Surrogate data are artificially generated data sets that are designed to replicate certain statistical properties of observed empirical data while lacking other specific characteristics. They are commonly employed in the analysis of time‑series and other stochastic processes to test hypotheses, assess model adequacy, and augment limited observational records.
Definition and Scope
Surrogate data, sometimes called analogous data, typically refer to time‑series produced using well‑defined linear models (e.g., autoregressive–moving‑average (ARMA) processes) that preserve features such as the autocorrelation structure, amplitude distribution, or power spectrum of the original series. The concept also encompasses synthetic data generated from statistical procedures or transformed from alternative sources to serve as proxies for unavailable or incomplete measurements.
Methodological Basis
The principal methodological framework is surrogate data testing, a statistical proof‑by‑contradiction technique akin to permutation tests and parametric bootstrapping. The procedure involves:
- Formulating a null hypothesis that the observed data arise from a specified linear stochastic process (often a stationary Gaussian linear model).

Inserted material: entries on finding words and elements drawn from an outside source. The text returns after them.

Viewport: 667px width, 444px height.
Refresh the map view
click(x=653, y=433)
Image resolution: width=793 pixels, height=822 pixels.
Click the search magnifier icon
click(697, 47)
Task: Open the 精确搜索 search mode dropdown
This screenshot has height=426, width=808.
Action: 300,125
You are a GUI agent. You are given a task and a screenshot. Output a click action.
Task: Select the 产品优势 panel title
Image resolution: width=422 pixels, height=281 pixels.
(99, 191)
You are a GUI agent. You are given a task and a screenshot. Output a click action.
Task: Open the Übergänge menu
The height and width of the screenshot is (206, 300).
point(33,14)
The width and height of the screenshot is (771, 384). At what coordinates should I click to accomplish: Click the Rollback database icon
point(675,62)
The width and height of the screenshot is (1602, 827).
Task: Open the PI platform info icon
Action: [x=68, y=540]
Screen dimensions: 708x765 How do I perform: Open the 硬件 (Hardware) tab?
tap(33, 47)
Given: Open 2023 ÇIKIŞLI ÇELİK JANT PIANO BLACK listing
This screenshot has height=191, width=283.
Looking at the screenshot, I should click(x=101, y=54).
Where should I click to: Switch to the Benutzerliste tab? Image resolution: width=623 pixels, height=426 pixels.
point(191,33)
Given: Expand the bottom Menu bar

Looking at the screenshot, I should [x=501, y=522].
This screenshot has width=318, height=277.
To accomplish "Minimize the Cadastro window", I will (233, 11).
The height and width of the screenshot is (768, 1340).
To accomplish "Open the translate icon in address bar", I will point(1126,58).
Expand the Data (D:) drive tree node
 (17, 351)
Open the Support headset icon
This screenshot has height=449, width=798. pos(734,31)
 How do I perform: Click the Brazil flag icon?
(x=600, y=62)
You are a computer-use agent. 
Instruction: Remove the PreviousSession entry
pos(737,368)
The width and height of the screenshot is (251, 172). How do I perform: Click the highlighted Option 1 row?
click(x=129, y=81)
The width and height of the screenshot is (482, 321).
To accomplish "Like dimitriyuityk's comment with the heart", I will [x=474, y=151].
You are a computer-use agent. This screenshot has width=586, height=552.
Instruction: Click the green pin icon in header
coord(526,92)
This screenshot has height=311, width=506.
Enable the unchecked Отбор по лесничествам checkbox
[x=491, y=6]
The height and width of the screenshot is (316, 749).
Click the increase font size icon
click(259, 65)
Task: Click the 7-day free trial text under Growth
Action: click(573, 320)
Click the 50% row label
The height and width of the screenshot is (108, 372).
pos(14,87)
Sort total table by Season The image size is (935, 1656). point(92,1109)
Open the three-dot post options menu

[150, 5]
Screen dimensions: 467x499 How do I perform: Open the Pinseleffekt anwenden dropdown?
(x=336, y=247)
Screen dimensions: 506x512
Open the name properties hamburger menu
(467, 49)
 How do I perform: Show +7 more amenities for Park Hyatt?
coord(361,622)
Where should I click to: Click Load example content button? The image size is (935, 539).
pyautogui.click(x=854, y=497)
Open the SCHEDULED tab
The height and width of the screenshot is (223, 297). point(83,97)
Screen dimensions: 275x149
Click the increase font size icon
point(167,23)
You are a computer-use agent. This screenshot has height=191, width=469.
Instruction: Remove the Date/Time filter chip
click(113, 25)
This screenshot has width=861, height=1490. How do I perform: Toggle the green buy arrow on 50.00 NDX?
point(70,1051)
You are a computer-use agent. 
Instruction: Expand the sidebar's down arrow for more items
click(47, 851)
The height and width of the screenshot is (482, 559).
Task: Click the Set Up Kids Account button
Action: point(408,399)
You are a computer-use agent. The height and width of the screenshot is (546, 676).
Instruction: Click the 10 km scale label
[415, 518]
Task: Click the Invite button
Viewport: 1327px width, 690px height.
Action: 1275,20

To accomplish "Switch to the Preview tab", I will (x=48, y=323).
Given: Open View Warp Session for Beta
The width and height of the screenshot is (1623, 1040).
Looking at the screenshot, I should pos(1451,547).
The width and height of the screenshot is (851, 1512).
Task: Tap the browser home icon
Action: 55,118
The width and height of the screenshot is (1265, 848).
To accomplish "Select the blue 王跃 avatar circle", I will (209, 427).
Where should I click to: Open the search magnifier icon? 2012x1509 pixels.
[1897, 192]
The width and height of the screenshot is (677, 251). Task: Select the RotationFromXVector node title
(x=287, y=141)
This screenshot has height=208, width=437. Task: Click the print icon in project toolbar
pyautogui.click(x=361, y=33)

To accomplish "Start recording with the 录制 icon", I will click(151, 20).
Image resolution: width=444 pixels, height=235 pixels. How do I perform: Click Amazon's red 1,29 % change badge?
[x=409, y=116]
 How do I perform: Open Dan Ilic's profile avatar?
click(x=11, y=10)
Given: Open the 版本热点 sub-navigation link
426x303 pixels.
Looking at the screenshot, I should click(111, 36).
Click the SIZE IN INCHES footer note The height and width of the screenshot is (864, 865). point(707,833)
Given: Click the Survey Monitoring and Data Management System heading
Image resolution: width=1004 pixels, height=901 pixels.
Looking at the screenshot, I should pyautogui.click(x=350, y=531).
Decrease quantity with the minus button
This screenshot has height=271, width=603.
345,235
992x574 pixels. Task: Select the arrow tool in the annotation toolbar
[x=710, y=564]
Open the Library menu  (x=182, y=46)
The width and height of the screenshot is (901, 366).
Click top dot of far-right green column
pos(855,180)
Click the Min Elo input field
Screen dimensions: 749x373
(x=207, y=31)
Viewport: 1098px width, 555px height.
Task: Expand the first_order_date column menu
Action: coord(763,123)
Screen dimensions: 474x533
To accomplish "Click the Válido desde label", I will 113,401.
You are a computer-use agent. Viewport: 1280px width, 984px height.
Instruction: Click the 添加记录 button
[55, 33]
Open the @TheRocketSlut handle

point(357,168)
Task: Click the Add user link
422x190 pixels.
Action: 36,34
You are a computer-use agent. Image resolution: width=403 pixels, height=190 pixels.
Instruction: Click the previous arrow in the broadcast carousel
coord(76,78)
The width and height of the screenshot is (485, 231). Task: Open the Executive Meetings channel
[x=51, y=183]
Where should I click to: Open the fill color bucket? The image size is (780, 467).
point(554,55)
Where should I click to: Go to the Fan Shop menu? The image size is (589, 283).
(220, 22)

- Generating an ensemble of surrogate data sets that satisfy the constraints of the null hypothesis using Monte‑Carlo methods.
- Computing a discriminating statistic (e.g., nonlinear invariants, Lyapunov exponents) for both the original series and each surrogate.
- Comparing the original statistic to the surrogate distribution; a significant deviation leads to rejection of the null hypothesis, indicating non‑linearity or other complex structure in the original data.
Generation Techniques
Surrogate data are produced by two broad families of algorithms:
Typical realizations – Surrogates are generated as outputs of a fitted model that reproduces the target statistical properties.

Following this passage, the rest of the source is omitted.